No dia 19 de janeiro, às 18 horas, será lançado em Sombrio o documentário que retrata a experiência dos grupos terapêuticos Colorindo Vidas, desenvolvidos no Centro de Atenção Psicossocial (CAPS) do município. A exibição acontece no Cine Mais Arte, no Shopping Outlet Japonês, aberta à comunidade, como parte da programação do Janeiro Branco.
Com duração de 25 minutos, o documentário foi gravado no próprio CAPS de Sombrio e reúne depoimentos de sete mulheres, pacientes do serviço, que compartilham suas trajetórias antes e depois da participação nos grupos terapêuticos. A produção destaca o fortalecimento dos vínculos, o cuidado em saúde mental e o protagonismo feminino no processo terapêutico.
A psicóloga Fabiana Pereira, facilitadora dos grupos e idealizadora do documentário, reforça o convite para que a comunidade conheça o trabalho desenvolvido. “Esse documentário mostra a riqueza do coletivo de mulheres que se forma nos grupos, os vínculos terapêuticos que são construídos e o movimento da psicoeducação como ferramenta de cuidado. É uma oportunidade de conhecer um serviço público que promove escuta, acolhimento e protagonismo, onde as mulheres são autoras das próprias histórias”, destaca.

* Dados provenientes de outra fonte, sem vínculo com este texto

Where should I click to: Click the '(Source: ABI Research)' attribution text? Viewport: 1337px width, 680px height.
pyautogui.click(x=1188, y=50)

A prefeita Gislaine Cunha também ressaltou a importância da iniciativa como forma de ampliar o acesso à informação e valorizar a saúde mental no município. “O documentário dá visibilidade a um trabalho sério, desenvolvido dentro do CAPS, que acolhe, orienta e fortalece mulheres de Sombrio. É uma ação que contribui para quebrar estigmas, informar a população e reforçar a importância do cuidado em saúde mental como política pública”, afirmou.

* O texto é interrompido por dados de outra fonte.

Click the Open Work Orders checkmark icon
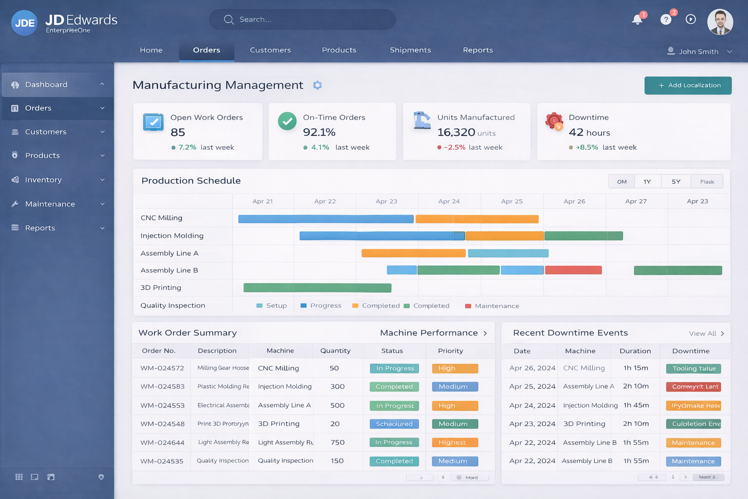 [153, 122]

Além de registrar as vivências das participantes, o documentário tem como objetivo divulgar o serviço oferecido pelo CAPS, ampliando o conhecimento da população sobre os grupos terapêuticos e incentivando mulheres que necessitam de apoio a buscar atendimento.
Grupos Colorindo Vidas
Os grupos Colorindo Vidas integram as ações da Rede de Atenção Psicossocial (RAPS) e são um serviço gratuito, oferecido pelo CAPS de Sombrio. Atualmente, o trabalho é desenvolvido por meio de três grupos semanais, com foco em psicoeducação, escuta qualificada, fortalecimento emocional e construção coletiva de estratégias para o cuidado em saúde mental. A iniciativa completa um ano de funcionamento em janeiro.